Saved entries
____________

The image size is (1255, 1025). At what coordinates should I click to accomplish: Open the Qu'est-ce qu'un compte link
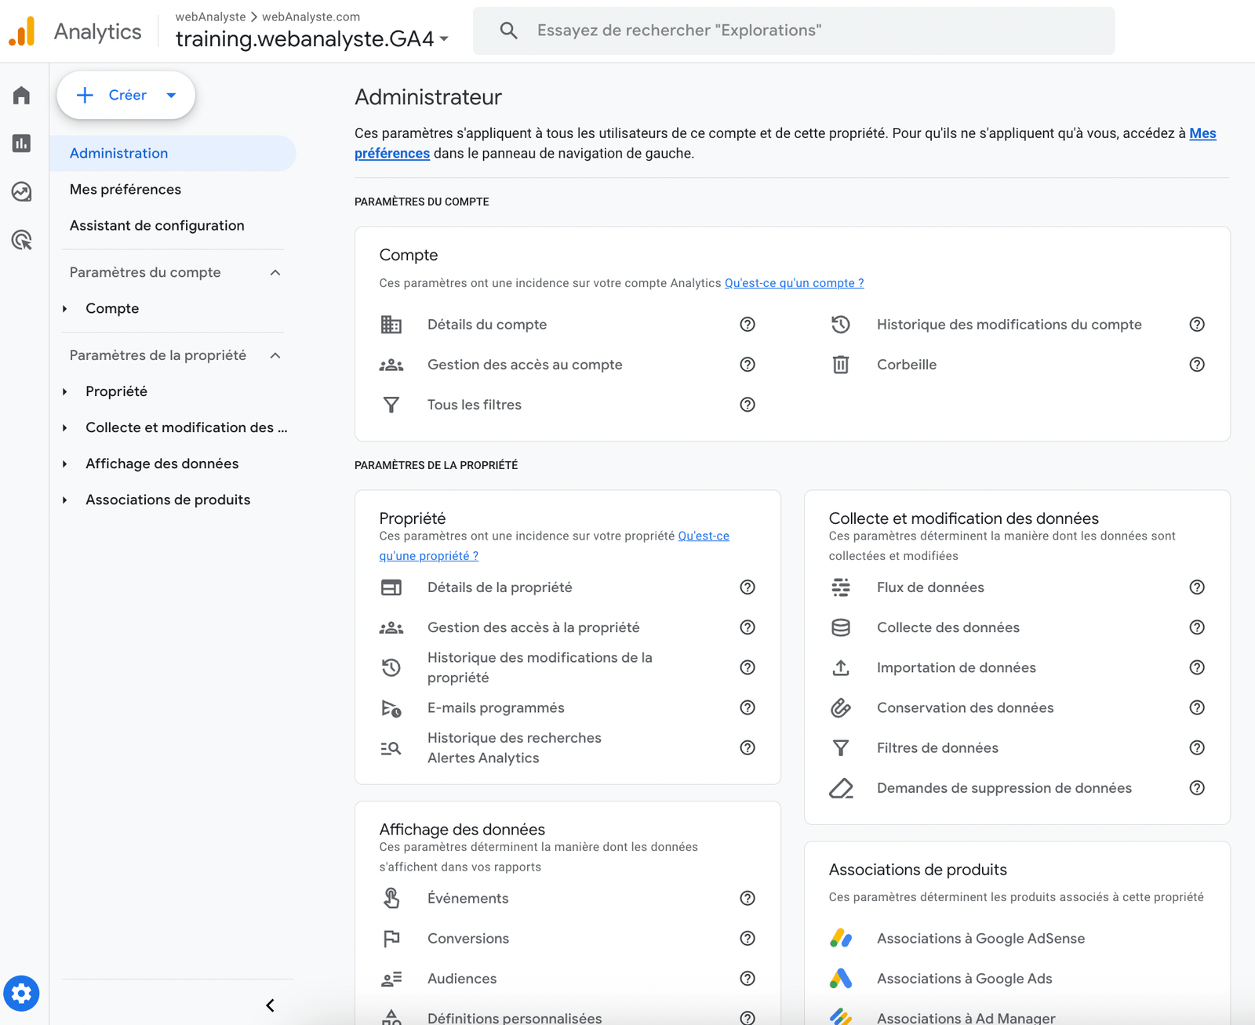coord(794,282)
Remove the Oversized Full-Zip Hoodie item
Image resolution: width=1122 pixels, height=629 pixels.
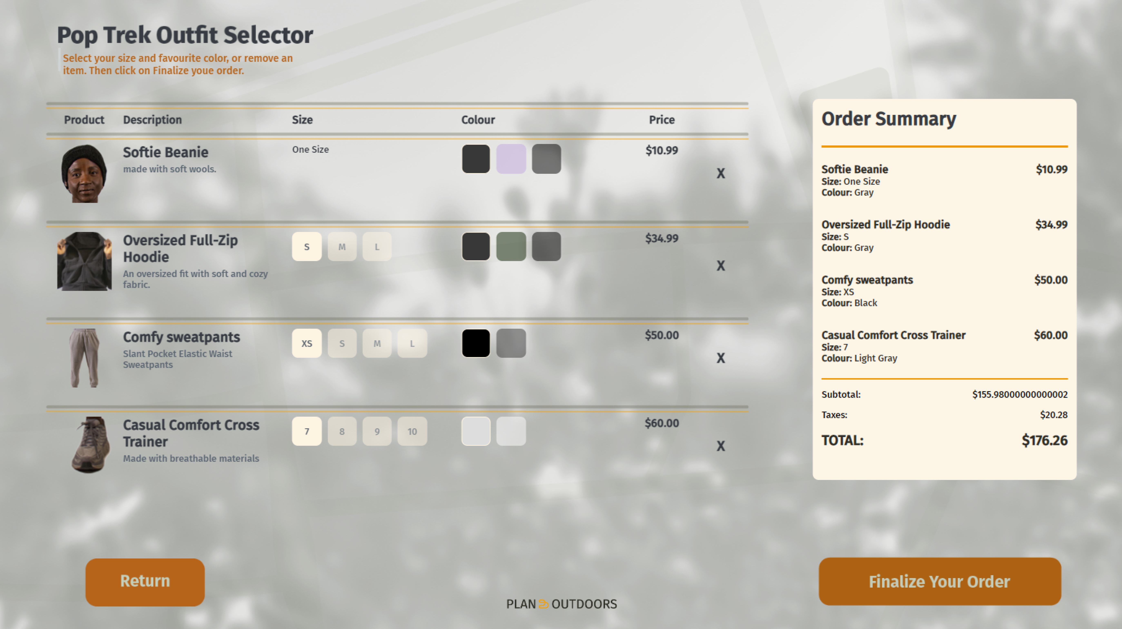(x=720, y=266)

____________

YOUR OBJECTIVE
The entries are to be restated word for word, and no picture should appear in the copy.

RESPONSE
The image size is (1255, 1025). At what coordinates should I click to accomplish: Open the Qu'est-ce qu'un compte link
coord(794,282)
Remove the Oversized Full-Zip Hoodie item
Image resolution: width=1122 pixels, height=629 pixels.
(x=720, y=266)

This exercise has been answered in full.